Bueno, creo que eso nos da el último indicio que necesitábamos. Te felicito por
haber entrado en posesión de una reliquia que es de gran valor intrínseco, pero
que tiene mucho más valor como recuerdo histórico.
—¿De qué me
hablas? —exclamó asombrado.
—Esto que aquí
ves, es nada menos que la antigua corona de los reyes de Inglaterra.
—¿La corona?
—Exactamente.
Piensa en lo que dice el Ritual. ¿Cómo empezaba?: «¿De quién
era? Del que se ha ido.» Eso fue después de la ejecución de Carlos I.
Luego dice: «¿Quién la tendrá? El que vendrá» Con
esto se referían a Carlos II, cuyo regreso se esperaba. No me cabe la menor
duda de que esta diadema retorcida y maltratada ciñó en otro tiempo la frente
de los Estuardos.
—¿Y cómo fue a
parar al lago?
—¡Ah!

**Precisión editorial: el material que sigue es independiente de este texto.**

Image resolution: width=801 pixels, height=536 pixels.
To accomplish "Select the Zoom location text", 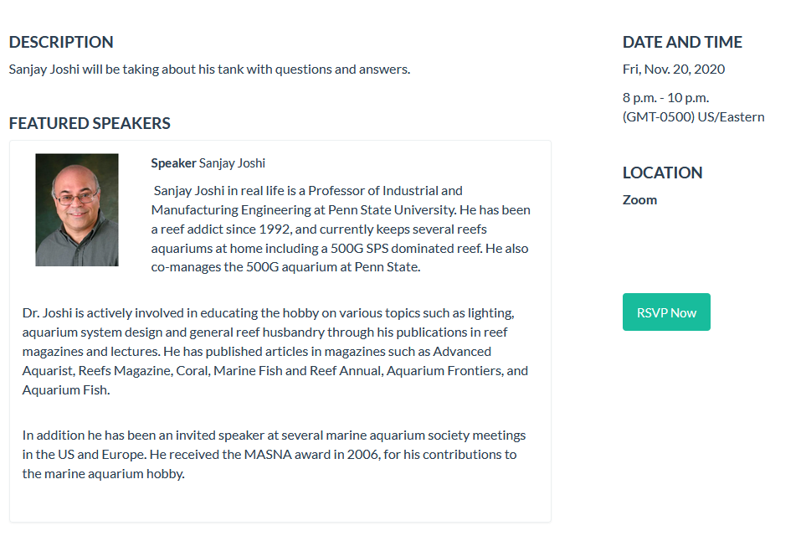I will coord(639,199).
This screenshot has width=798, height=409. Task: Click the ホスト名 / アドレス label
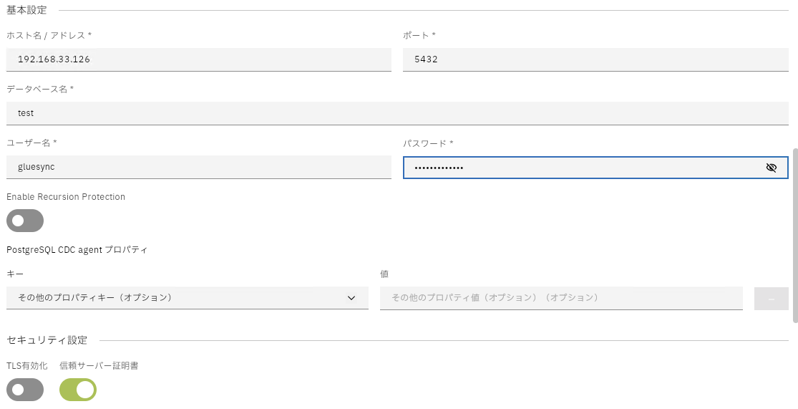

Se requiere
cierto tiempo para contestar a esa pregunta…
Y así
diciendo, le expliqué la serie de conjeturas que había hecho en los últimos
veinte minutos. Cayó la noche y se elevó la luna en el cielo antes de que
terminase mi relato.
—¿Y cómo,
entonces, no recibió Carlos II su corona al regresar? —preguntó Musgrave,
guardando la reliquia en la bolsa.
—Acabas de
tocar un punto que probablemente no aclararemos nunca —le contesté—. Acaso el
Musgrave que supo el secreto muriera sin dejar al sucesor otro indicio que este
ceremonial sin explicarle su clave. Desde entonces hasta nuestros días, ha ido
pasando de padres a hijos hasta que al fin cayó en manos de un hombre que le
arrancó su secreto y perdió la vida en la aventura.
—Y esa es la
historia del Ritual de los Musgrave, amigo Watson. Ahora tienen la corona en
Hurlstone, aunque hubieron que cumplir numerosos trámites legales y abonar una
suma considerable para que el Gobierno, les permitiese retenerla. Estoy seguro
de que si menciona usted mi nombre, se la enseñarán. De la mujer, nunca se supo
nada. Es muy probable que se haya ido de Inglaterra llevándose consigo el
recuerdo de su crimen a algún lejano país de allende el mar.